Dataset entries

%%

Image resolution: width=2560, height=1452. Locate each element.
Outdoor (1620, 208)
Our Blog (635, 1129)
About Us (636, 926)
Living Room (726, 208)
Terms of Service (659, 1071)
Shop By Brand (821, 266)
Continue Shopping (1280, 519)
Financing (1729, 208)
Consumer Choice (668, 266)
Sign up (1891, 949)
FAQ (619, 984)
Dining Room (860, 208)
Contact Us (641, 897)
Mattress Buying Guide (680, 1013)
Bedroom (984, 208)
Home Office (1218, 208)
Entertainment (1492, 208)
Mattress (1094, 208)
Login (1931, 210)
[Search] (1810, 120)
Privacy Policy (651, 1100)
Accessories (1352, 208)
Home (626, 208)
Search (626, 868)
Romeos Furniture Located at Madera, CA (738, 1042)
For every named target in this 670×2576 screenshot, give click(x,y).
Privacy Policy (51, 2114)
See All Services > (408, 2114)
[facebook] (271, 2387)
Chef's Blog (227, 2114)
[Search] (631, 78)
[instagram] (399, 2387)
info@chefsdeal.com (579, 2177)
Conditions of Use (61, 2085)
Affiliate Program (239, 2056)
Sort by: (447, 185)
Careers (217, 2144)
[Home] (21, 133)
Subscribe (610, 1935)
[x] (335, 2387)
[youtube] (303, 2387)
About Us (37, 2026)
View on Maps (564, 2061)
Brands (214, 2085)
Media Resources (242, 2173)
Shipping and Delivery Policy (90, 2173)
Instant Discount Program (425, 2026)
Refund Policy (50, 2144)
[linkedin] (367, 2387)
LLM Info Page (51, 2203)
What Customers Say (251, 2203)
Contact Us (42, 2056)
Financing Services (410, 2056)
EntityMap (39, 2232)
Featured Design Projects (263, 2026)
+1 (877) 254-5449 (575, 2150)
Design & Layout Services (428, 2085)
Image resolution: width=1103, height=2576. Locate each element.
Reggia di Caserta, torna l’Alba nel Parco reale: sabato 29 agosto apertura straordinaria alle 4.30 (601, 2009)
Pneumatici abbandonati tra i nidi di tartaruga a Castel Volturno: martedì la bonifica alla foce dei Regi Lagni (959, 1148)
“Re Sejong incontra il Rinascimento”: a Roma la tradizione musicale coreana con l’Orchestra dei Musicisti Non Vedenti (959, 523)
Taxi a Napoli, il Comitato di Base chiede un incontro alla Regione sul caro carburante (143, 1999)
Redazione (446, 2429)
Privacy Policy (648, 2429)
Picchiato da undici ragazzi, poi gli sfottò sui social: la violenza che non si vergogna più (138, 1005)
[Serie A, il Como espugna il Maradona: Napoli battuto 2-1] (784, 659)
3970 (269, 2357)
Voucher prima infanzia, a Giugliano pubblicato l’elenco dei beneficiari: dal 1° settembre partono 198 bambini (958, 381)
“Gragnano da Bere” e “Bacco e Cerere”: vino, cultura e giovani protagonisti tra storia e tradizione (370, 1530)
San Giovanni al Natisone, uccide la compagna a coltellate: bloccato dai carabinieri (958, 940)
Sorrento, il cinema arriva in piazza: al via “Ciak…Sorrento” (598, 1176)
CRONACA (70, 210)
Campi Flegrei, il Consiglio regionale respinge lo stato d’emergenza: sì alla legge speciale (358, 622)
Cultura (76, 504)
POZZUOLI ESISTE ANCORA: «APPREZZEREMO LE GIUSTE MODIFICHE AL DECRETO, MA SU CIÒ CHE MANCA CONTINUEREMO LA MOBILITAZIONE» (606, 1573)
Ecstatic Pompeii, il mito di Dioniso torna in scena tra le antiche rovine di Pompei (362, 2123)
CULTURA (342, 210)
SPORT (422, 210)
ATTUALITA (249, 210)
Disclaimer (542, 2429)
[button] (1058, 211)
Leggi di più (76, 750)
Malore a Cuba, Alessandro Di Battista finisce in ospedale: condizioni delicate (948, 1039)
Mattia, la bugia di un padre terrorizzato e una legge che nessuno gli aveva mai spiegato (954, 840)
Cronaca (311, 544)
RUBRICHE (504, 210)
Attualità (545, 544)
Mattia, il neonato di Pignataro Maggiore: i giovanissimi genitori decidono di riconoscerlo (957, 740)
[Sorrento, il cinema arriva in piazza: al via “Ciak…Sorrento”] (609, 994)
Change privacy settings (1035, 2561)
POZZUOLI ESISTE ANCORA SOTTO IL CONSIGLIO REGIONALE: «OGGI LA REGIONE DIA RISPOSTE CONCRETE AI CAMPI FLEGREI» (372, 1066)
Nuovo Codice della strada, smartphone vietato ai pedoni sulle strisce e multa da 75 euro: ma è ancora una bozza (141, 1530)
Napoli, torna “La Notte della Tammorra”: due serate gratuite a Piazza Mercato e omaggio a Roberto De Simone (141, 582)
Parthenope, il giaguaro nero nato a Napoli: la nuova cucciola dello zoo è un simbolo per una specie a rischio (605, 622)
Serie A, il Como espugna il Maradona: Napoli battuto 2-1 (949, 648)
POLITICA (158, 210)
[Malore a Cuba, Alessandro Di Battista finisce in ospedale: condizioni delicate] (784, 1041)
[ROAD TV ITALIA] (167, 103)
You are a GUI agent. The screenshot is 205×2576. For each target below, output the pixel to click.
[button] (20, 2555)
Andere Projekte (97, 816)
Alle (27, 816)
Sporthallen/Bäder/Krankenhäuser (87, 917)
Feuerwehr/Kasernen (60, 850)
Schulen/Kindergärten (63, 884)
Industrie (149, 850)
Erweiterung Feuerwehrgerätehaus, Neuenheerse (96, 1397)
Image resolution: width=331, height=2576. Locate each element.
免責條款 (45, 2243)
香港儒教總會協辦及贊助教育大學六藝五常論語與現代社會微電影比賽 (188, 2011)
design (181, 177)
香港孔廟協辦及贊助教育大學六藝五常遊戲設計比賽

%%

### WORK ITEM
How many lines of the entries hold the word "Serie"? Respond with the number alone.

### TASK SOLUTION
2